Python is a bit different in two ways. On the one hand, training data residuals can’t be extracted from the LinearRegression object from scikit-learn, so the code is a bit longer here:

import pandas as pd
from sklearn.linear_model import LinearRegression
import matplotlib.pyplot as plt

sat = pd.read_csv("sat.csv", index_col=0)

expend_regression = LinearRegression().fit(sat[["ratio", "salary", "takers"]], sat["expend"])
total_regression = LinearRegression().fit(sat[["ratio", "salary", "takers"]], sat["total"])

expend_residuals = sat["expend"] - expend_regression.predict(sat[["ratio", "salary", "takers"]])
total_residuals = sat["total"] - total_regression.predict(sat[["ratio", "salary", "takers"]])

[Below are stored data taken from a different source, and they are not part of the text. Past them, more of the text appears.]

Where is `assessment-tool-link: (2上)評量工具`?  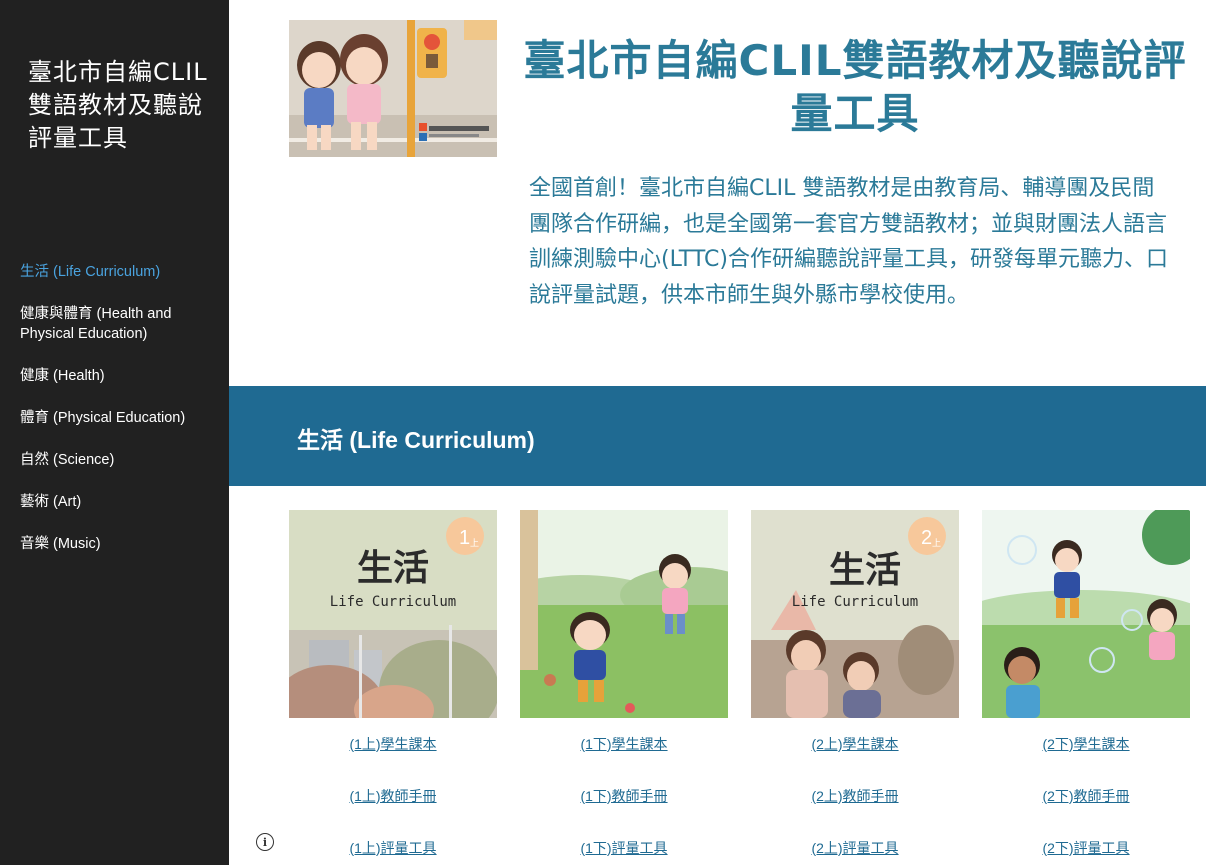
assessment-tool-link: (2上)評量工具 is located at coordinates (855, 848).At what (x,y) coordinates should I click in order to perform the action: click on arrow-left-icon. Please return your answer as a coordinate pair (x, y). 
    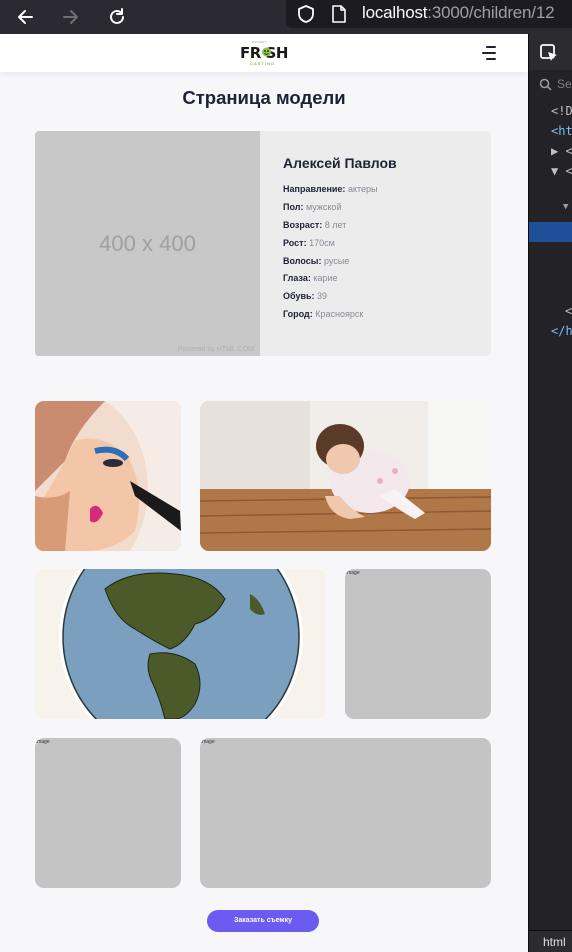
    Looking at the image, I should click on (26, 17). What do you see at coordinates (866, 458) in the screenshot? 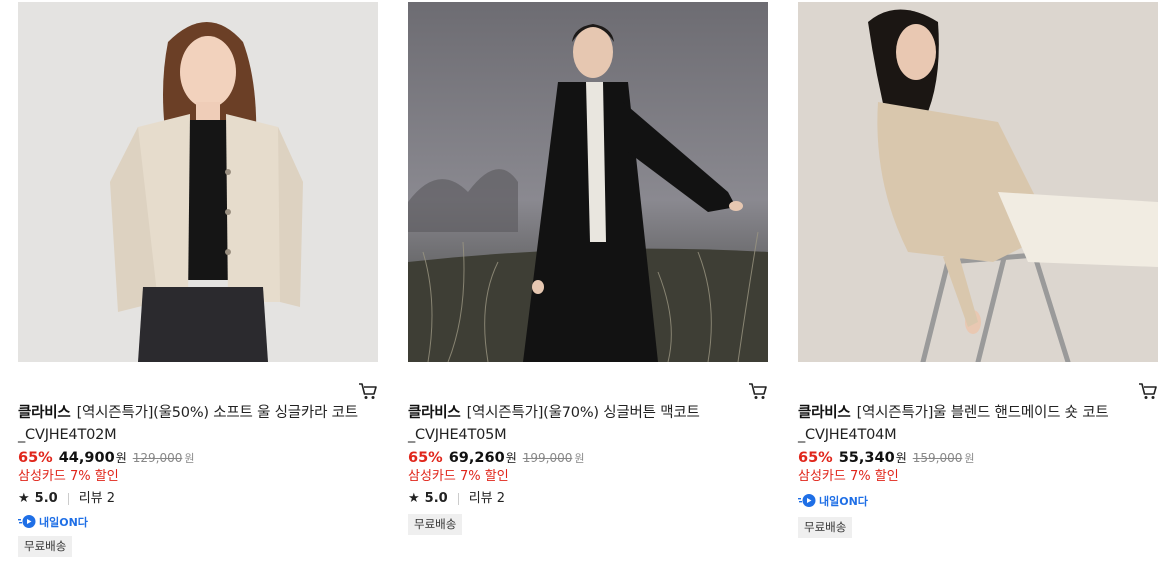
I see `sale-price: 55,340` at bounding box center [866, 458].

plt.scatter(expend_residuals, total_residuals)

Python, sklearn version.

On the other hand, the statsmodels package, which you’ll probably have installed a part of the typical Python data science stack, actually has a function to do that automatically (with default annotations and the regression line between the two sets of residuals, to boot):

import pandas as pd
import statsmodels.api as sm

sat = pd.read_csv("sat.csv", index_col=0)
sm.graphics.plot_partregress("total", "expend", ["ratio", "salary", "takers"], data=sat)

Python, statsmodels version.

In Julia

Julia is fairly similar to Python in that its GLM package shares the inability to get residuals for the training data from the model object. There are some additional differences in Gadfly’s plotting function, as the default background is transparent.

using CSV
using DataFrames
using Gadfly
using GLM

sat = CSV.File("sat.csv") |> DataFrame
expend_regression = lm(@formula(expend ~ ratio + salary + takers), sat)
total_regression = lm(@formula(total ~ ratio + salary + takers), sat)

expend_residuals = sat["expend"] - predict(expend_regression, sat)
total_residuals = sat["total"] - predict(total_regression, sat)
residual_df = DataFrame(ExpendResiduals=expend_residuals, TotalResiduals=total_residuals)

plot(residual_df, x="ExpendResiduals", y="TotalResiduals", Geom.point, Theme(background_color="white"))

Julia.

If you’re trying to recreate these plots, note that Gadfly only supports SVG as a file format by default, unlike R and matplotlib. You’ll need the Cairo and Fontconfig libraries if you want to output PNG files.